EXERCISE TASK:
Print all of the following material line for line, changing nothing.

## Begin PROVIDED RECORDS

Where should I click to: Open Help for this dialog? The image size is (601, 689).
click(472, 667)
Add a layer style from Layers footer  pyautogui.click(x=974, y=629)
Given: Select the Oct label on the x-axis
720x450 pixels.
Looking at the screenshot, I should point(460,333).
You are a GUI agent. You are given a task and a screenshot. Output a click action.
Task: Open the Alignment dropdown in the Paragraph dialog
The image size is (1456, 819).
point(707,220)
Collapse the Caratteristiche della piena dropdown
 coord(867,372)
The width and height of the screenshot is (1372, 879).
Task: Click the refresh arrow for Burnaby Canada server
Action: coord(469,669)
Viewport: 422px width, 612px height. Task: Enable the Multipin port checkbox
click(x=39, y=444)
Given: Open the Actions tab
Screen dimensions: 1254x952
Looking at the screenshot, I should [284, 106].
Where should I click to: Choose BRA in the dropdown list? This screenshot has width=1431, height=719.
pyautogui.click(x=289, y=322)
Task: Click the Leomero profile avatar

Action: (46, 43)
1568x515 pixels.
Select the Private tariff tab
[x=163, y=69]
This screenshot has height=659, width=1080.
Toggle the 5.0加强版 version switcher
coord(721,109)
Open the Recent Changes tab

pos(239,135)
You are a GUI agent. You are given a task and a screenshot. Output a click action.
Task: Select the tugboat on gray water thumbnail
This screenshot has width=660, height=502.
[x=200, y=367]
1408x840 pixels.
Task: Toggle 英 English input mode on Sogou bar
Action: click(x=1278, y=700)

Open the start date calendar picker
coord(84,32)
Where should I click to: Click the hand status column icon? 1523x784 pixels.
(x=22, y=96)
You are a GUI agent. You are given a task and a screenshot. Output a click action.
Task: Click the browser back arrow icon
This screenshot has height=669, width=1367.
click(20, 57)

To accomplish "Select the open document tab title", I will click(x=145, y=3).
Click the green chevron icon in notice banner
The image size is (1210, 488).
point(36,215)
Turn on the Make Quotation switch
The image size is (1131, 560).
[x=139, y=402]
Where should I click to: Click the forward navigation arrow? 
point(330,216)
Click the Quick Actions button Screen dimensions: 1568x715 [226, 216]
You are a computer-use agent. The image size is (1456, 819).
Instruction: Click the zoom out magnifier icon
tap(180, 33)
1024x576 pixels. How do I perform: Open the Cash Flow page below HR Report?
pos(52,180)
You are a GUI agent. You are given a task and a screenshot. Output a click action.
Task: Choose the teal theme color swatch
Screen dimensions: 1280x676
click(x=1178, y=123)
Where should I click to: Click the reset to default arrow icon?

## End PROVIDED RECORDS

COMPLETE OUTPUT:
Where should I click to: Open Help for this dialog? The image size is (601, 689).
click(472, 667)
Add a layer style from Layers footer  pyautogui.click(x=974, y=629)
Given: Select the Oct label on the x-axis
720x450 pixels.
Looking at the screenshot, I should point(460,333).
You are a GUI agent. You are given a task and a screenshot. Output a click action.
Task: Open the Alignment dropdown in the Paragraph dialog
The image size is (1456, 819).
point(707,220)
Collapse the Caratteristiche della piena dropdown
 coord(867,372)
The width and height of the screenshot is (1372, 879).
Task: Click the refresh arrow for Burnaby Canada server
Action: coord(469,669)
Viewport: 422px width, 612px height. Task: Enable the Multipin port checkbox
click(x=39, y=444)
Given: Open the Actions tab
Screen dimensions: 1254x952
Looking at the screenshot, I should [284, 106].
Where should I click to: Choose BRA in the dropdown list? This screenshot has width=1431, height=719.
pyautogui.click(x=289, y=322)
Task: Click the Leomero profile avatar

Action: (46, 43)
1568x515 pixels.
Select the Private tariff tab
[x=163, y=69]
This screenshot has height=659, width=1080.
Toggle the 5.0加强版 version switcher
coord(721,109)
Open the Recent Changes tab

pos(239,135)
You are a GUI agent. You are given a task and a screenshot. Output a click action.
Task: Select the tugboat on gray water thumbnail
This screenshot has width=660, height=502.
[x=200, y=367]
1408x840 pixels.
Task: Toggle 英 English input mode on Sogou bar
Action: click(x=1278, y=700)

Open the start date calendar picker
coord(84,32)
Where should I click to: Click the hand status column icon? 1523x784 pixels.
(x=22, y=96)
You are a GUI agent. You are given a task and a screenshot. Output a click action.
Task: Click the browser back arrow icon
This screenshot has height=669, width=1367.
click(20, 57)

To accomplish "Select the open document tab title", I will click(x=145, y=3).
Click the green chevron icon in notice banner
The image size is (1210, 488).
point(36,215)
Turn on the Make Quotation switch
The image size is (1131, 560).
[x=139, y=402]
Where should I click to: Click the forward navigation arrow? 
point(330,216)
Click the Quick Actions button Screen dimensions: 1568x715 [226, 216]
You are a computer-use agent. The image size is (1456, 819).
Instruction: Click the zoom out magnifier icon
tap(180, 33)
1024x576 pixels. How do I perform: Open the Cash Flow page below HR Report?
pos(52,180)
You are a GUI agent. You are given a task and a screenshot. Output a click action.
Task: Choose the teal theme color swatch
Screen dimensions: 1280x676
click(x=1178, y=123)
Where should I click to: Click the reset to default arrow icon?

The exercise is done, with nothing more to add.